If the Christian Bible was a videogame (and it has been one) then I'd imagine that the tale of David and Goliath would be turned into a boss fight. It's the perfect set-up: weedy guy overcomes huge brute with, not strength, but resourcefulness.
That's essentially the idea behind Fermenter's David. I'm pretty sure the title is a reference to the biblical battle, except rather than a single clash of big and small it has multiple bosses, each singular in its ferocity. Your only weapon is a multi-particle catapult that needs to be charged and aimed while in slow-motion—yet another reference.
Each showdown is a dance of death that requires you to feel the flow of each moment
It's a shame that David doesn't come across so well in screenshots. Impressive visual design isn't used to ensure enemies are intimidating. Instead, the bosses are constructed from abstract geometry—clusters of loosely bundled triangles—but their bite is much worse than their bark.

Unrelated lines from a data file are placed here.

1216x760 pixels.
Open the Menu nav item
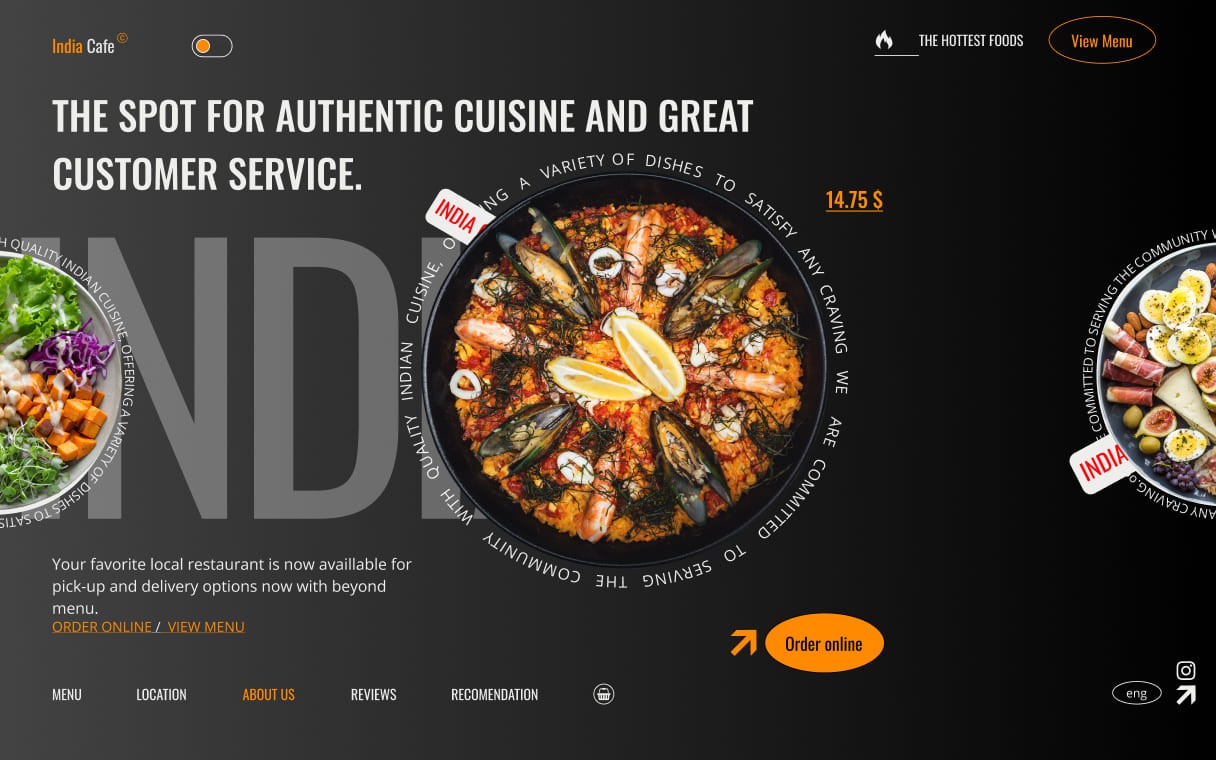point(67,694)
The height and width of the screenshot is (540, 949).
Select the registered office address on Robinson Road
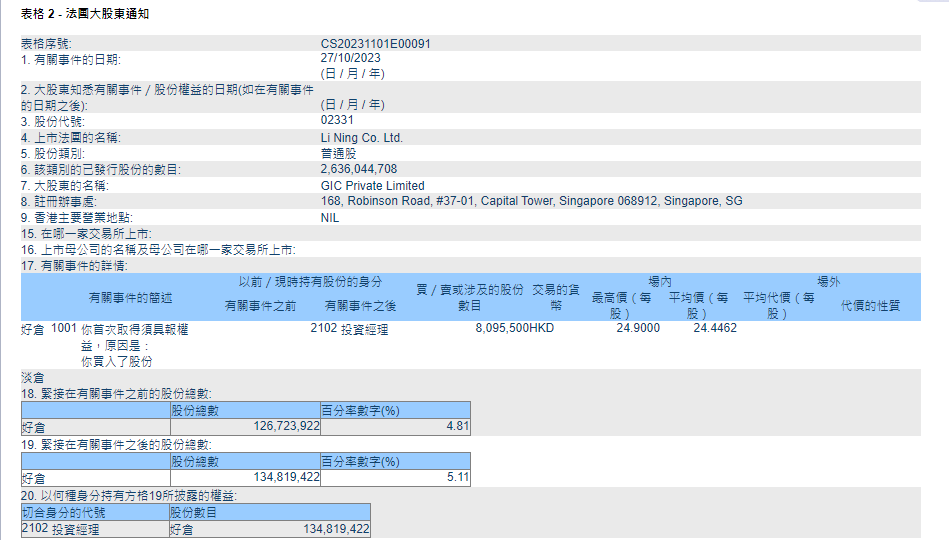pos(531,201)

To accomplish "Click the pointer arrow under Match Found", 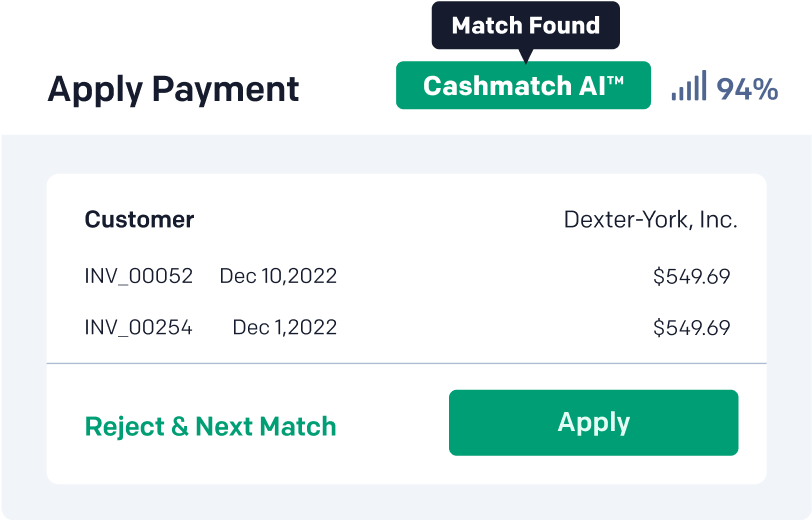I will [525, 56].
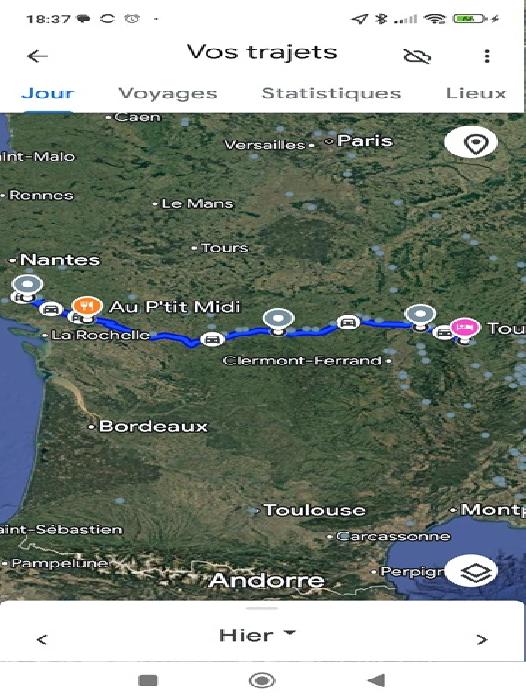Switch to the Statistiques tab
This screenshot has width=526, height=700.
click(x=331, y=93)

It's the aggressive behavior of these physics-beasts, coupled with the constrictions of the 2D arenas, that provides an intense battle that can be over in seconds if you don't react fast enough. The enemies will bait you into the water where you're weaker, fling their entire body at you with the intent of crushing you, or they'll hide behind destructible walls firing deadly beams of color at you. Each showdown is a dance of death that requires you to feel the flow of each moment, as you dodge attacks, and pelt the beasts with your projectiles in mid-air.
Structurally, David plays like a 2D demake of Shadow of the Colossus. It lacks the melancholy and the expansive world, but the excitement of entering a boss's lair for the first time is as strong as ever. Each boss is compared to sins, emotions, and mythical beasts, and once you're battling against them you'll more than likely see the connection. "Greed" regenerates if you don't kill it quick enough. "Flee" chases you through a deadly gauntlet while your catapult lies at the other end. "Anxiety" fires slow-moving squares at you while you attempt to escape a maze.
Once you've beaten the bosses with full health, unlocking the biggest door—"Sin" itself—will require you to choose the harder difficulty and face them each once more. This time you'll have a single square of health and the enemies seem to remember their previous defeat, upping their barbarity. Gulp.
David's merits are found in its focus on the high-energy and flow of battles with ferocious beasts. No special effects or gimmicks are used to amp up a bland base as is sometimes seen in boss battles in other videogames. The enemies feel alive because they're intelligent in their rage. Instead of learning attack patterns you overcome each challenge by understanding the nature of the beast.